Caroline Head small (800x800)At March Suffolk’s full council Woodbridge Councillor Caroline Page spoke  regarding the development of Sizewell C and how any mitigation and compensation in development must include forms of sustainable transport .

“I’d like to make clear that the decision as to whether to build or not to build Sizewell C is not at issue here. THAT is a decision being taken elsewhere. However, what is very clear to me is that if Britain’s city-dwellers want us in Suffolk coastal to host their nuclear-powered electricity generation, they need to be compensating us handsomely for this. I haven’t noticed any great  desire to build a new power station in  London, after all.

Suffolk coastal is already an area suffering from a double whammy of traffic problems – traffic congestion onsections of  the A12 on the one hand, rural transport poverty on the other. Any development of Sizewell C must be seen as an opportunity to address this.

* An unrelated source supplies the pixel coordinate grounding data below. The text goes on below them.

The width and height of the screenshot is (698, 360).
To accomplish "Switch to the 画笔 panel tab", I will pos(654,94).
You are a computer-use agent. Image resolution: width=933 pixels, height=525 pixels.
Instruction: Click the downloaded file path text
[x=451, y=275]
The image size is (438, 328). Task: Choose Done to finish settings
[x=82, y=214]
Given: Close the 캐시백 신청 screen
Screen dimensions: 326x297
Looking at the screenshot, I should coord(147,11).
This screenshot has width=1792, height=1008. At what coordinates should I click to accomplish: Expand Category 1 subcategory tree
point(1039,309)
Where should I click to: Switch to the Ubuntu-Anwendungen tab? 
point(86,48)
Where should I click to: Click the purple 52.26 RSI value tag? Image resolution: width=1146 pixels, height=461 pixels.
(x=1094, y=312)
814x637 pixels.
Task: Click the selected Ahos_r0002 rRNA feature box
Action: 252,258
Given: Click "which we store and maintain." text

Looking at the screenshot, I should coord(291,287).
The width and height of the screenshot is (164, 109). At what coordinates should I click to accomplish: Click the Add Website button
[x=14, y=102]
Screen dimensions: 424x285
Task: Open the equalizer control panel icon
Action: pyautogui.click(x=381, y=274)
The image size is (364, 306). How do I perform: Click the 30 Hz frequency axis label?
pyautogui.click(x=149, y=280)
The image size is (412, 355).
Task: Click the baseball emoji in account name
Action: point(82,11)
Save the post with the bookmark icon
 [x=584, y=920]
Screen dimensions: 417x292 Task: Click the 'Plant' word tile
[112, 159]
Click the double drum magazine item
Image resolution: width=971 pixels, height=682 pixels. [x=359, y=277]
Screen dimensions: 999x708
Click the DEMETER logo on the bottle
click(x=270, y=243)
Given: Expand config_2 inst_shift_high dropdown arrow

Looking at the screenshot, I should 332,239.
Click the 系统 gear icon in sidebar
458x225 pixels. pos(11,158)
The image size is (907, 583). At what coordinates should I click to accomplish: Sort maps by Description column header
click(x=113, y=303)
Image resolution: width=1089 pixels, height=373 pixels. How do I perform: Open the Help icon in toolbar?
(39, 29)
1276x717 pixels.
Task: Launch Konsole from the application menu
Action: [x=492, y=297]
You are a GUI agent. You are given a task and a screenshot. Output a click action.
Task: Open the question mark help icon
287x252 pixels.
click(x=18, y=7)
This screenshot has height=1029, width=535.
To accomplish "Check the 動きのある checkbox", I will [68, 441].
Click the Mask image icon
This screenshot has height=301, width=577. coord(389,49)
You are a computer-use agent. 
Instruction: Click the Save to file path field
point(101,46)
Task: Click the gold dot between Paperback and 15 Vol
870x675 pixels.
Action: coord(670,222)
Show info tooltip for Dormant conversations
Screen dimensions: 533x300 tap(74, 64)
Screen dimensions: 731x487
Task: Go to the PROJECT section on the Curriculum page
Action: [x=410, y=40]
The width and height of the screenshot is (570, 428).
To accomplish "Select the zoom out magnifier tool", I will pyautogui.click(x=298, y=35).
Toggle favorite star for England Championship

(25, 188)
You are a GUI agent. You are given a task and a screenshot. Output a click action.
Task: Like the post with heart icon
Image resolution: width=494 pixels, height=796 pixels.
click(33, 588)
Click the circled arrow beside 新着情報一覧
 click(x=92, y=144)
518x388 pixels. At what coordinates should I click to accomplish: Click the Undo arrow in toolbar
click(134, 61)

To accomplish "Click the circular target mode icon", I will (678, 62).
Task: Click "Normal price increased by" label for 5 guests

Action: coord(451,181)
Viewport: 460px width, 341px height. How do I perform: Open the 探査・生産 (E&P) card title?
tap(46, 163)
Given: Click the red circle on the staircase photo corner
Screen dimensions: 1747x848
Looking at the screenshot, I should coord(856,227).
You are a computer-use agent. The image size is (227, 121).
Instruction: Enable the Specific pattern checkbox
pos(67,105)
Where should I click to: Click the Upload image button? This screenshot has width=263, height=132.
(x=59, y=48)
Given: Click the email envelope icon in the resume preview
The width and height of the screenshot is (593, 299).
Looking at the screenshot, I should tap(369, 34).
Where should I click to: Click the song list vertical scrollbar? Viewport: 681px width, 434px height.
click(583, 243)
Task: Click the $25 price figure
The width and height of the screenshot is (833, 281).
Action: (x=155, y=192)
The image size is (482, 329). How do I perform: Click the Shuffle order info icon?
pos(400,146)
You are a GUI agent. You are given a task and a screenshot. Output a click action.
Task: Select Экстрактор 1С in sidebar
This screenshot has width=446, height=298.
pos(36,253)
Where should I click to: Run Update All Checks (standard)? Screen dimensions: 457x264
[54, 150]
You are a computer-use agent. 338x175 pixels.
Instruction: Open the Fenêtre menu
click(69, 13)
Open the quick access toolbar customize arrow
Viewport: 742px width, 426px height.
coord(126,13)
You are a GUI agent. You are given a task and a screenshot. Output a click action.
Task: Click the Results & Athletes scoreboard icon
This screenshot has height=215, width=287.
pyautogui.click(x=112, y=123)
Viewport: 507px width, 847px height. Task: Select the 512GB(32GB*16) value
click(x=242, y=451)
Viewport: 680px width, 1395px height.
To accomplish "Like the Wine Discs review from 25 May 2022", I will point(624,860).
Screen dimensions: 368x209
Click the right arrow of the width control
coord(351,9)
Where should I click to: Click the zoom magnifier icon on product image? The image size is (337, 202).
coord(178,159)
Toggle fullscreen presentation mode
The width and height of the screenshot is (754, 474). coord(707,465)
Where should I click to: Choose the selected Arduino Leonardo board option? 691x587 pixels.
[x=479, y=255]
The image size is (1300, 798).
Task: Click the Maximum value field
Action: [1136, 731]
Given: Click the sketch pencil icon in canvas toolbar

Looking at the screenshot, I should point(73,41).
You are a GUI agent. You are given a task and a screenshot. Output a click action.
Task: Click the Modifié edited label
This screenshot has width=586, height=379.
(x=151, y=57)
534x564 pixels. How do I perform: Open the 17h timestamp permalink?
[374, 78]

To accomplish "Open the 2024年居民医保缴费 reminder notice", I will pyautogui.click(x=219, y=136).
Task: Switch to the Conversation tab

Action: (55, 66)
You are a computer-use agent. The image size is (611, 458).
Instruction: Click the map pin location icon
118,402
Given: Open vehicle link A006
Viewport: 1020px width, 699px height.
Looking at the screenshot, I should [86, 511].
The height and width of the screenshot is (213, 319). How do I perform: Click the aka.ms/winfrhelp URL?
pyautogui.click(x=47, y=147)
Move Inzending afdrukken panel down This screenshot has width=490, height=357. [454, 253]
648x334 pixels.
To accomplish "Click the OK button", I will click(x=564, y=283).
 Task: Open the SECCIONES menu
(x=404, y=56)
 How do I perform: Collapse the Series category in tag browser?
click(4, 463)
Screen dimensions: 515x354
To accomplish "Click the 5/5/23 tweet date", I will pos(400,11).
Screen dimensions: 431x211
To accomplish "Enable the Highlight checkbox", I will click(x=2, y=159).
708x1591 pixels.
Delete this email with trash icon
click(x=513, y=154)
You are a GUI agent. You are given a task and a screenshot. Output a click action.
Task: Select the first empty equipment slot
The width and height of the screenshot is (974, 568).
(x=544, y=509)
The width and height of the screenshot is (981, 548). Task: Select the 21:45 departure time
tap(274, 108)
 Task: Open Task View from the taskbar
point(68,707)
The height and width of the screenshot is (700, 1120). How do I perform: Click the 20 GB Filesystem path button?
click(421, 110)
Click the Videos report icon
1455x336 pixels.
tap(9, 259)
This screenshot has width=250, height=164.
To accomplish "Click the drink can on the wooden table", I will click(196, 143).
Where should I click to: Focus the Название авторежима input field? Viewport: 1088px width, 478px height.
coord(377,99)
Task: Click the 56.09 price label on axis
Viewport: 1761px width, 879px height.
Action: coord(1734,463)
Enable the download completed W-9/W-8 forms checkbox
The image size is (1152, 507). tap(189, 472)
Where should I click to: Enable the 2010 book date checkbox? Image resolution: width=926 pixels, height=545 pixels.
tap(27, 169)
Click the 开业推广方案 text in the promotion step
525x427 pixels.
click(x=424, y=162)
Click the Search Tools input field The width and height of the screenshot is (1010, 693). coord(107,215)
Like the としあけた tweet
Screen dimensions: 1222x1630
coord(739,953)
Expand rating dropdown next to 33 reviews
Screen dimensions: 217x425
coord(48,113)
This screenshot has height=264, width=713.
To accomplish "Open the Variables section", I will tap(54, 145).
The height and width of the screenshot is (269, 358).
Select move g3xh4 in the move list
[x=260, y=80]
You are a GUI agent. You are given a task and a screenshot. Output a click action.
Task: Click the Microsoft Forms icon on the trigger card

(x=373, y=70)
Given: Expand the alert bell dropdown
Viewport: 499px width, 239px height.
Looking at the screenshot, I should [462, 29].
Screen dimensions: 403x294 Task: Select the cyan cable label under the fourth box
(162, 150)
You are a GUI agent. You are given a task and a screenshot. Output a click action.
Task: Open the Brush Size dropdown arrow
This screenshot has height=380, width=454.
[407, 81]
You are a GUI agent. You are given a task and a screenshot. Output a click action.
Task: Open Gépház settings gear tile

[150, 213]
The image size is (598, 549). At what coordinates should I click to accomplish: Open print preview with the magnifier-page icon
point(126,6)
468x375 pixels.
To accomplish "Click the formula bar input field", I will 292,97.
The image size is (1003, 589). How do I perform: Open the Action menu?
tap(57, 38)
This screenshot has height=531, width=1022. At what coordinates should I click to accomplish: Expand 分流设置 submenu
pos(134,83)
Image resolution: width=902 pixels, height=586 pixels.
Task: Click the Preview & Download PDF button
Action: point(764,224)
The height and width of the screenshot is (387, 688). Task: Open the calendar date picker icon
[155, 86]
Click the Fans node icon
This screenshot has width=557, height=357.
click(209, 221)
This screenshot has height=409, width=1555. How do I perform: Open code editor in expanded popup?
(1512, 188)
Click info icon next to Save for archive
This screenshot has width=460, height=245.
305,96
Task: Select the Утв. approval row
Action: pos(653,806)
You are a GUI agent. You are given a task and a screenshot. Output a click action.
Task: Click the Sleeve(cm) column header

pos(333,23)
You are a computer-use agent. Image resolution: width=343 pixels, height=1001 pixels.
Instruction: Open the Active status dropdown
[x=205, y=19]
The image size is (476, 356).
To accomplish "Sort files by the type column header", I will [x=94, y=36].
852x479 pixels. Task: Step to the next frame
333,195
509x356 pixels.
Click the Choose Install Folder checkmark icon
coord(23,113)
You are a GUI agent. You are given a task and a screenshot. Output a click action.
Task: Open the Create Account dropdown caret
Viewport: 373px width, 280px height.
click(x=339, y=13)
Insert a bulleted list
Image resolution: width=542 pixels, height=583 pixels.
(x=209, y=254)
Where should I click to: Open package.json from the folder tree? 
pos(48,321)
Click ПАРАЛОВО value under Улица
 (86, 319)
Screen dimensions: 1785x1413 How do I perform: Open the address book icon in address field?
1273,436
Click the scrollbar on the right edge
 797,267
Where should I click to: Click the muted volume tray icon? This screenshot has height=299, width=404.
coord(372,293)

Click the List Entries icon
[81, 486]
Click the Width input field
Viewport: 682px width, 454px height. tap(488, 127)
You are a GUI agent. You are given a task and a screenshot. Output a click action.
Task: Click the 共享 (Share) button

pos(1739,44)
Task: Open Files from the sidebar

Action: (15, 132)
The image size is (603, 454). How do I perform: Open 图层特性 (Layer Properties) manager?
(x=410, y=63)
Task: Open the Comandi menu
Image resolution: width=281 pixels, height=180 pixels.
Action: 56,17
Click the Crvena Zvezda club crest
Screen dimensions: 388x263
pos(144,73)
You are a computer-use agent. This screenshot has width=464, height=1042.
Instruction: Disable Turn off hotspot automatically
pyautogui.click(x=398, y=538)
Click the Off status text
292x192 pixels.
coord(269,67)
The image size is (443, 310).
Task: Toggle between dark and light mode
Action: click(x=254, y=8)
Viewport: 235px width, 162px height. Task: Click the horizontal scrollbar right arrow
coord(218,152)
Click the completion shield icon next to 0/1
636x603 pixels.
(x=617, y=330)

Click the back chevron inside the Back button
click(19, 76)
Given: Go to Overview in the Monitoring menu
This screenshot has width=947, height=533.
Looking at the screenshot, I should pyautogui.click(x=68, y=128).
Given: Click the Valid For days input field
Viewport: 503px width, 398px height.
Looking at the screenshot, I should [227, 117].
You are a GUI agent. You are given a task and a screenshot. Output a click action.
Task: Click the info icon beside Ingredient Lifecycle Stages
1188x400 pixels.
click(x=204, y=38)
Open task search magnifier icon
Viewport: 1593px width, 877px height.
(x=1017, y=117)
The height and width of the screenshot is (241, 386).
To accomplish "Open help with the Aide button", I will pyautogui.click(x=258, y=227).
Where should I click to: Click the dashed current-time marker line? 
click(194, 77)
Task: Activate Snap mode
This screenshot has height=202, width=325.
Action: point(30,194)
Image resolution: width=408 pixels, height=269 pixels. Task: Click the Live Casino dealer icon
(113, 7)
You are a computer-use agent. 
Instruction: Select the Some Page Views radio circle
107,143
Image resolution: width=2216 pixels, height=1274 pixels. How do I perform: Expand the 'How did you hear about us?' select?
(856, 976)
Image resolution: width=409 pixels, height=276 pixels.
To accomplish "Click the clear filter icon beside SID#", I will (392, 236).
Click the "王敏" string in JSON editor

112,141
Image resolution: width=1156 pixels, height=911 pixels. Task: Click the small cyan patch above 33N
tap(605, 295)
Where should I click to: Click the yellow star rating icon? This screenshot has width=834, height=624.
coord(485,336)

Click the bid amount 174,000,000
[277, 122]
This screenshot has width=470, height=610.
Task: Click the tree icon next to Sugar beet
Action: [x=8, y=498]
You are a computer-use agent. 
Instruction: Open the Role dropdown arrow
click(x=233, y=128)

In addition to  finally getting round to building the Four Villages bypass (a crying need since I’ve been a county councillor) any development should include heavy investment in the East Suffolk line and better rail services along the Suffolk coast, together with huge investment in other forms of sustainable transport, such as regular reliable bus services. This would aid building work and allow both residents and visitors to enjoy the Suffolk coastal countryside while leaving a lasting and green legacy of the development  that would go a small way to compensate us for all we are being asked to hazard – in short-, mid- and long-term – when hosting such a project for the benefit of the nation,”  says Cllr Page.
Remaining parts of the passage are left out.